Некоторые говорят, хотя мы и не обязаны этому верить, что Иосиф давал своему приемному сыну уроки дома и использовал для этого деревянные предметы, которые изготовлял:

- Я не рабби, но, думаю, у меня есть кое-что, чему я могу научить тебя. Не самому ремеслу, а смыслу ремесла, ремеслу в глазах Бога, если так можно выразиться. Вот смотри, мы пользуемся этой линейкой, чтобы провести прямую линию на дереве, которое нужно распилить, но точно так же мы проводим прямые линии подобающего поведения - мы называем их правилами. Однако, возможно, вести себя правильно - это еще не все. Взгляни на этот новый плуг - я только что его закончил. Он нужен для того, чтобы делать прямые борозды, в которые будут брошены семена. Этот плуг может дать довольно сытую, но все-таки очень скромную жизнь: голова всегда опущена к земле, мускулы напряжены до предела. Однако человек должен научиться и тому, как возвыситься над землей. Посмотри на эту лестницу - о такой вещи наш прапрапрапрапрадед Адам даже и не мечтал. Это то, чему научились, с Божьей помощью, его дети, чтобы можно было подниматься к вершинам деревьев и собирать плоды, которые растут высоко, и видеть яйца, которые укрыты в гнездах; чтобы можно было дотянуться до верхней полки, где пылятся тайные книги. Ступень за ступенью - как в музыке. Ступень за ступенью. Самая низкая ступень - наши ощущения: обоняние, вкус, осязание и другие; потом идет речь, которая возвышает нас над животными; потом - способность думать; потом - фантазия; потом - воображение; потом - видение; а на самой верхней ступени лестницы - истинная сущность, что есть одно из выражений, обозначающих близость к Богу.

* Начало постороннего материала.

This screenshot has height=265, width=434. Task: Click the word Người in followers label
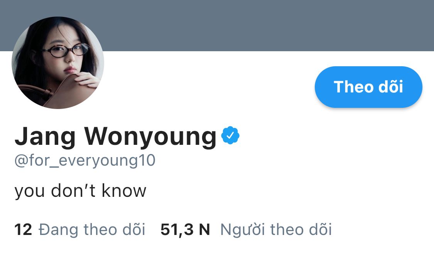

В возрасте десяти лет Иисус уже заслужил имя Наггар, что по-еврейски означает "плотник" (на греческом - Марангос). Он любил и тяжелую работу - например, распиливание деревьев, - и более легкую - скажем, выравнивание досок рубанком. Иногда он был небрежен при измерениях и слишком полагался на свой глазомер, а не на линейку, но в четырнадцать лет был уже столь же умел в изготовлении плугов, как и его отчим (которого он, разумеется, называл отцом), и это было весьма кстати, поскольку Иосиф старел и руки его слабели. Однако в четырнадцать лет Иисус стал мужчиной не только в смысле овладения ремеслом - это возраст, Когда совершается обряд бар-мицва, пройдя который мальчик вступает в религиозную и общественную жизнь своего народа на правах взрослого мужчины.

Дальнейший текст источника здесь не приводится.